* _SET EXERCISE_
Count the lines of the records below that contain the string "screenshot", treating uppercase and lowercase as different. Reply with the number alone.

* _SOURCE MATERIAL_
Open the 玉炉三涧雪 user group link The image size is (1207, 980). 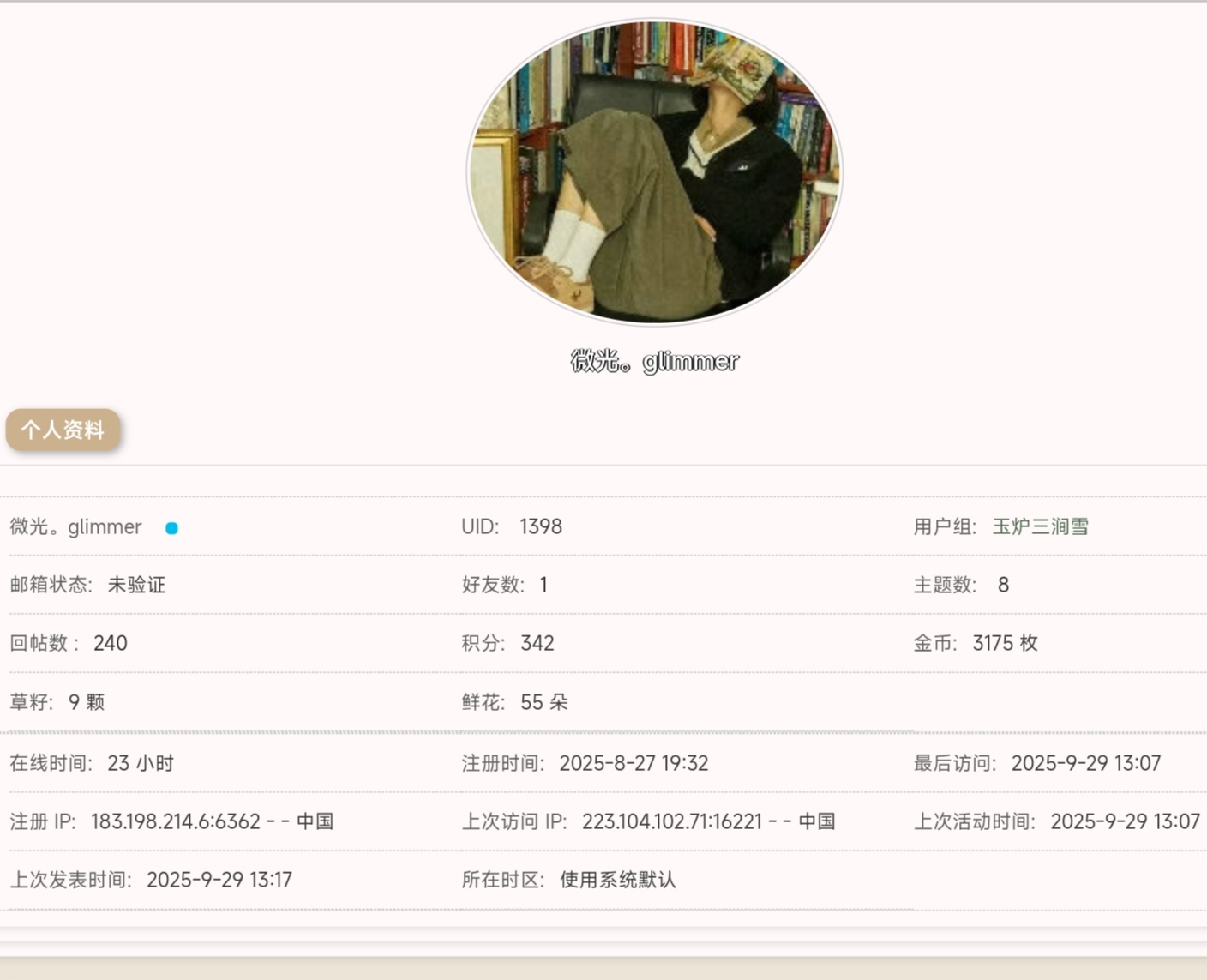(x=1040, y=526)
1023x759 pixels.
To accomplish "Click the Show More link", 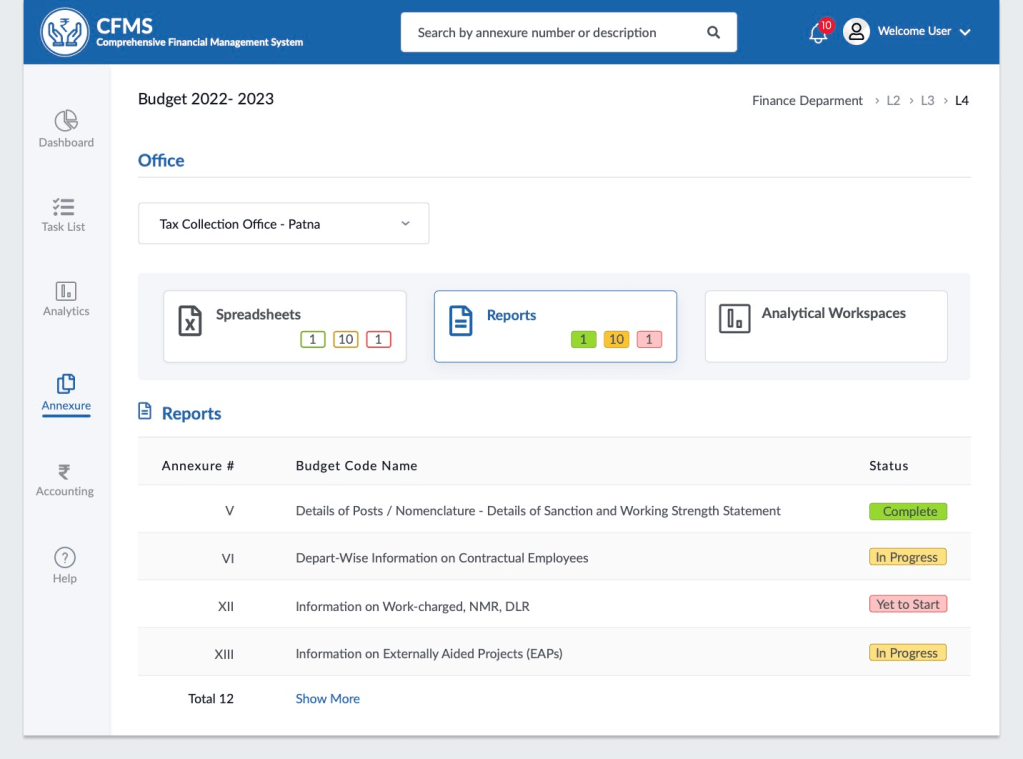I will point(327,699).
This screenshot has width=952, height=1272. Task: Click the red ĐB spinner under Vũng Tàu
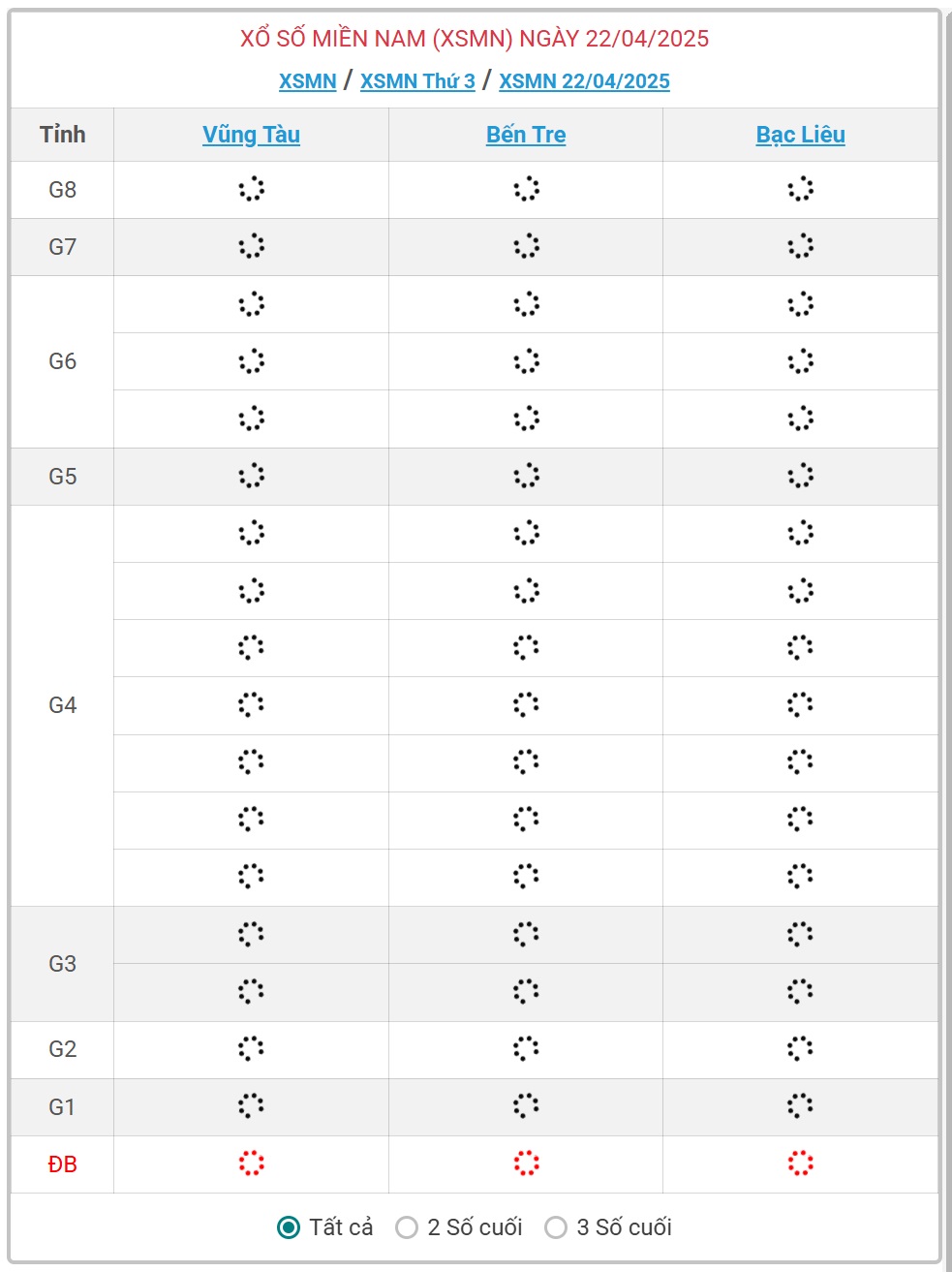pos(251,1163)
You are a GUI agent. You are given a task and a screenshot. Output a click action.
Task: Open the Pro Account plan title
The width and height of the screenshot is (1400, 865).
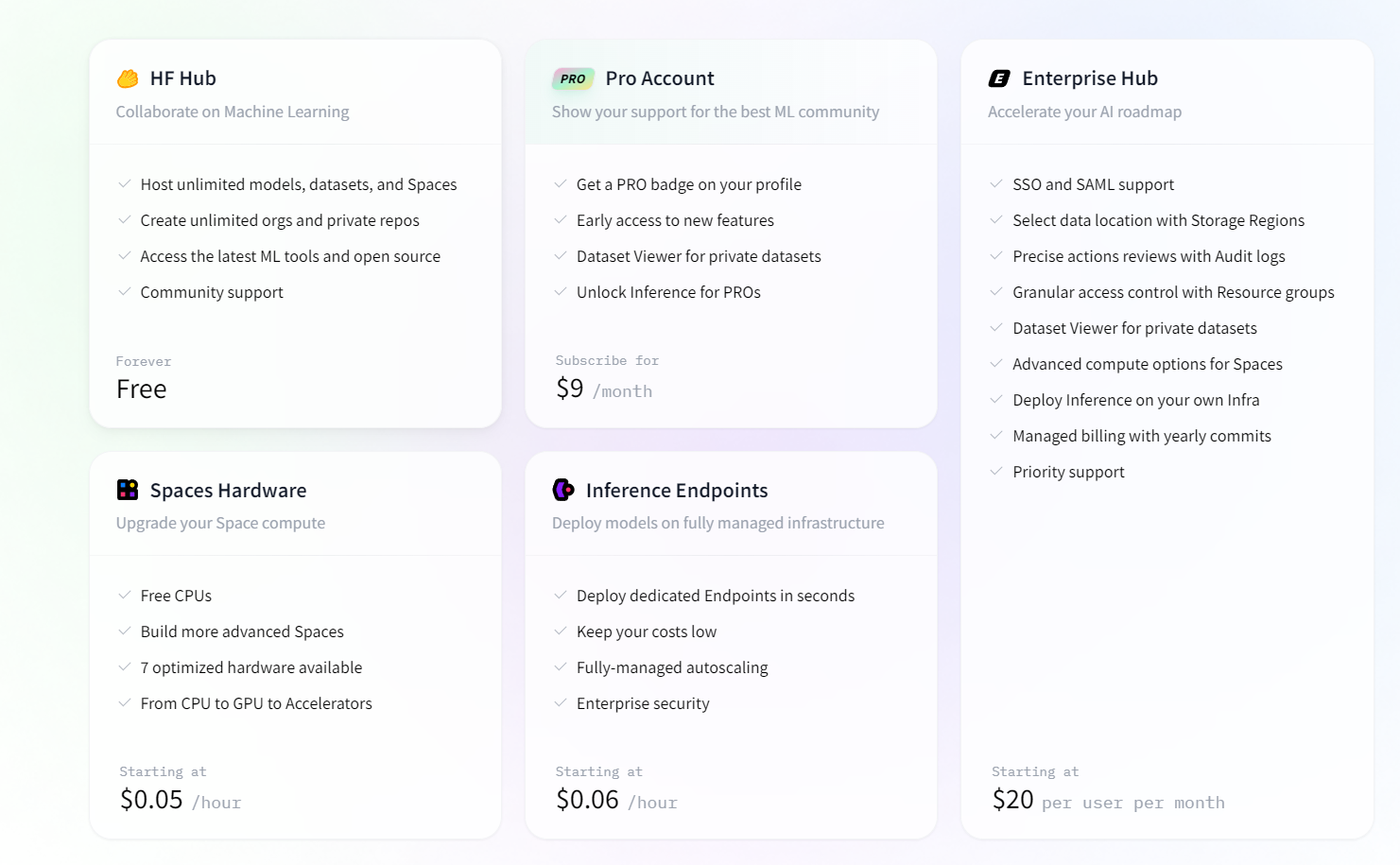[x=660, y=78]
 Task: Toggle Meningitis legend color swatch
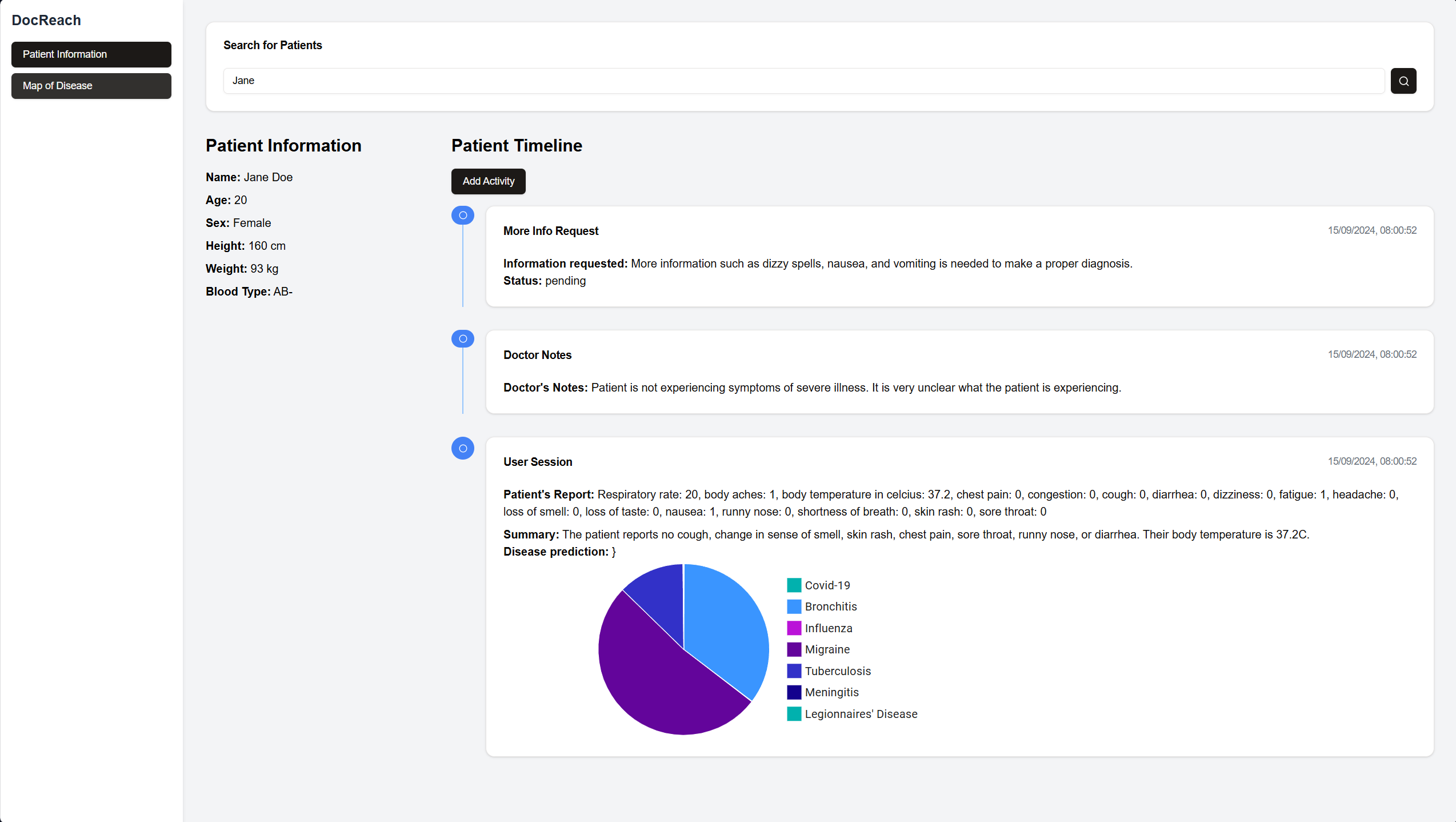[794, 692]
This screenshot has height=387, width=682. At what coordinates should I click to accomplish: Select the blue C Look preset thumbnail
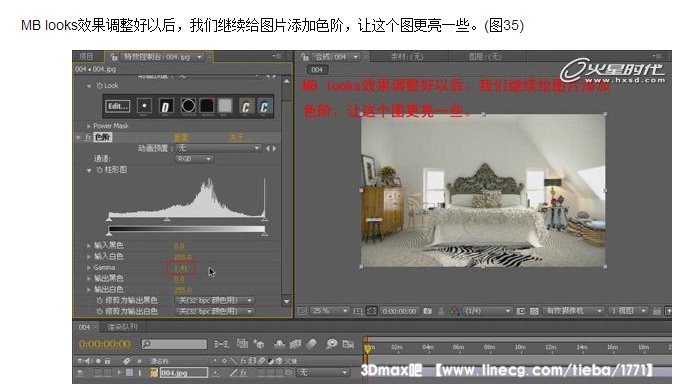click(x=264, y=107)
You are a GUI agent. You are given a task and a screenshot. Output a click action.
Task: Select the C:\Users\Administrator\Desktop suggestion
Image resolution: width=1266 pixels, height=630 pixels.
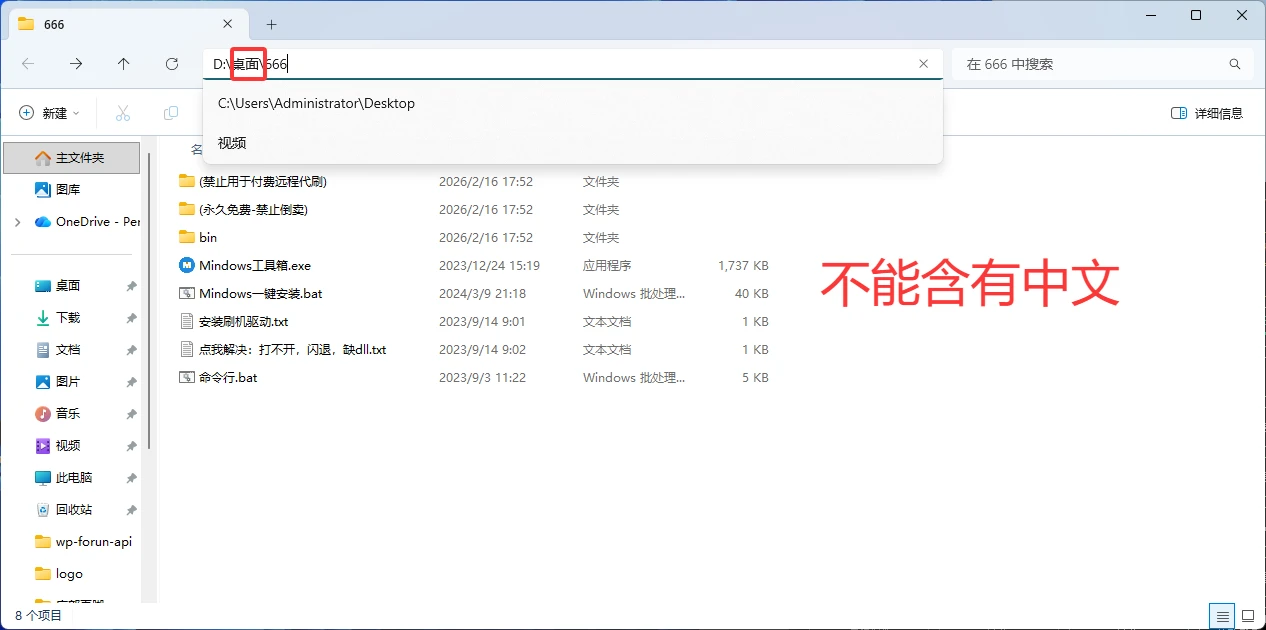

* _RIGHT ANSWER_
5